I broadly like Boris too, and an earlier post of mine, while entirely true in every respect, was timed to help his election campaign and, I think, had that effect. And thank goodness he got rid of the appalling Livingstone.

This was a very hard decision to make. I actually canvassed opinion from others in the political blogosphere, who will remain nameless because the decision was mine.

But I concluded this is too important. As it happens, and as I had feared might be the case, I think Dispatches dropped the ball and didn't follow up this point with the vigour it deserves.

tired and emotional said...

I don't know where we should draw the line between the public and the private. Should there even be a line? Is everything up for grabs - and saleable for public consumption and titillation - just because someone asks about something? Is there any rumour or suggestion that Guppy has gained favours from the Mayor of London? Or does the mere fact of the possibility, despite Boris' prior refusal to so help at a time when he had much less to lose, force Boris to perform a mea culpa in the 'court of public opinion'?

Peter Risdon said...

Well, if Guppy has gained favours then Johnson would have to resign.
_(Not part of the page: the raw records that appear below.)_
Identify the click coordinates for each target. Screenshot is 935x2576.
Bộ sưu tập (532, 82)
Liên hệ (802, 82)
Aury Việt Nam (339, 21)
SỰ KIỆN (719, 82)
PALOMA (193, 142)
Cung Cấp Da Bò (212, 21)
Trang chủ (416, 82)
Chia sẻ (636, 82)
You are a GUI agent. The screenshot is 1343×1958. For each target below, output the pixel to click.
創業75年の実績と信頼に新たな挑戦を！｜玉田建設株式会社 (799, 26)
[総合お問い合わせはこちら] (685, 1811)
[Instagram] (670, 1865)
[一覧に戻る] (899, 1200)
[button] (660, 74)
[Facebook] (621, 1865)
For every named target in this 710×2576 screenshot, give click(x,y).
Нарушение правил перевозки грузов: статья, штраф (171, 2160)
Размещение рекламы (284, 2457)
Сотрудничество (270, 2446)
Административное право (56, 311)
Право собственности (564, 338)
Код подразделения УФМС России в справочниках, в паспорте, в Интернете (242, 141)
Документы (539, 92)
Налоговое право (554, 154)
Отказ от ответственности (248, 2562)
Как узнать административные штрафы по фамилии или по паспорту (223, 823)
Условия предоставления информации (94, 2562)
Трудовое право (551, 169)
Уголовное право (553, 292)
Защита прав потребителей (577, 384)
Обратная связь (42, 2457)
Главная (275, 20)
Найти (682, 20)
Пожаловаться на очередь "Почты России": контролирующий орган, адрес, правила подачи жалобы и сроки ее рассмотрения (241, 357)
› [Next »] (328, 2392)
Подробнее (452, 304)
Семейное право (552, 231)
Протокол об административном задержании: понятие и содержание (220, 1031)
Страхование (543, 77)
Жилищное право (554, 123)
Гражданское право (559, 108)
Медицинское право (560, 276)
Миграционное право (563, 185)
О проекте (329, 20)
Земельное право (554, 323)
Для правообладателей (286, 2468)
I don't think that's the case and as I said in the main post, Johnson's resignation is not something I'd like to see.

I think huge areas of a politician's life should remain private, unless they happen to be seeking to impose laws on the rest of us that they contradict with their private behaviour.

This issue, though, cannot fall into the private. You can't condone and excuse law breaking - even in old school friends - and at the same time have political power over a part of the legal process.

I think Johnson has a public duty to make it clear he agrees with this.

tired and emotional said...

I don't buy the argument that Boris he has condoned or excused Guppy's behaviour. I am not really sure this is in the public interest, really, as we are unlikely to be treated to anything more than the repetition of rumour.

ad said...

There was a time when someone in Boris's social circle would be expected to cut dead "one whose friend had misappropriated cash".